There’s no blueprint for replacing the catalyst for your championship ambitions. Without two-time NBA Finals MVP Kawhi Leonard, the Los Angeles Clippers seemed destined to fall short again — less than a calendar year removed from their epic 3-1 Western Conference semifinals collapse. And a heartbreaking loss in Game 2 of this year’s conference finals certainly didn’t help.

And yet, there’s cause for hope. Paul George has averaged 31.3 points in the four games since Leonard injured his knee, up from 24.9 points per playoff game before his star teammate went down. Role players have met the moment repeatedly this postseason, none bigger than Terance Mann’s 39-point performance in L.A.’s clincher against Utah in the conference semifinals. And their coach has been here before: Tyronn Lue’s four postseason series victories when trailing 0-2 are double that of any other coach in NBA history, according to the Elias Sports Bureau.
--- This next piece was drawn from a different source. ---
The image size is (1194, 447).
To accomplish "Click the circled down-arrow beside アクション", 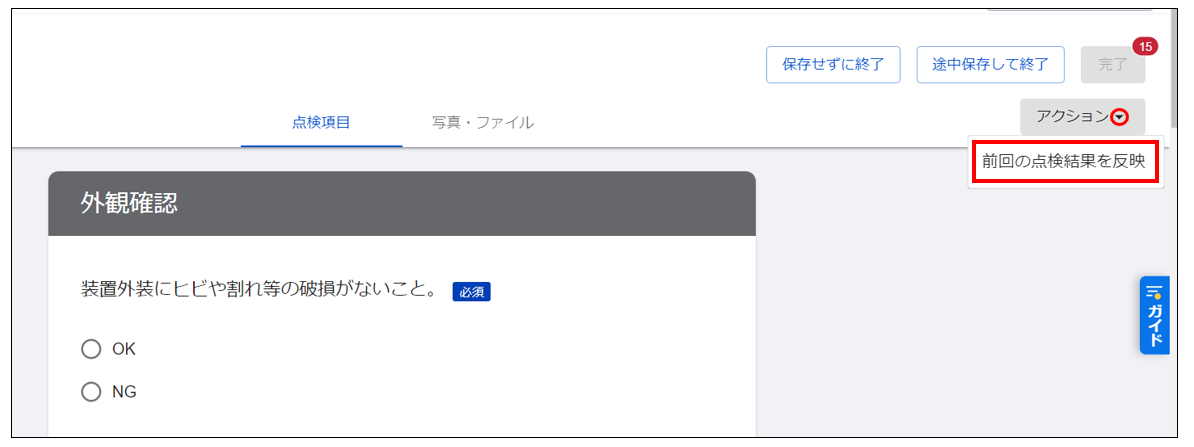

Just reaching the conference finals was reason to celebrate for this snakebit team. The Clippers’ win over the Jazz ended a 50-year pursuit for a franchise that became the first in NBA playoff history to overcome multiple 0-2 deficits within a single postseason. So can the Clippers come back again?

The answer to that question will depend heavily on the performances of the next men up. Since the Clippers’ last game with Leonard on June 14, Lue’s most-trusted five-man unit has consisted of George, Mann, Reggie Jackson, Nic Batum and Marcus Morris Sr., who have logged 47 minutes together in that span. That lineup sports a net rating of +24.0 on the strength of an offensive rating of 148.4 against the top-two seeds out West, though it didn’t log a minute in Game 2 against the Phoenix Suns.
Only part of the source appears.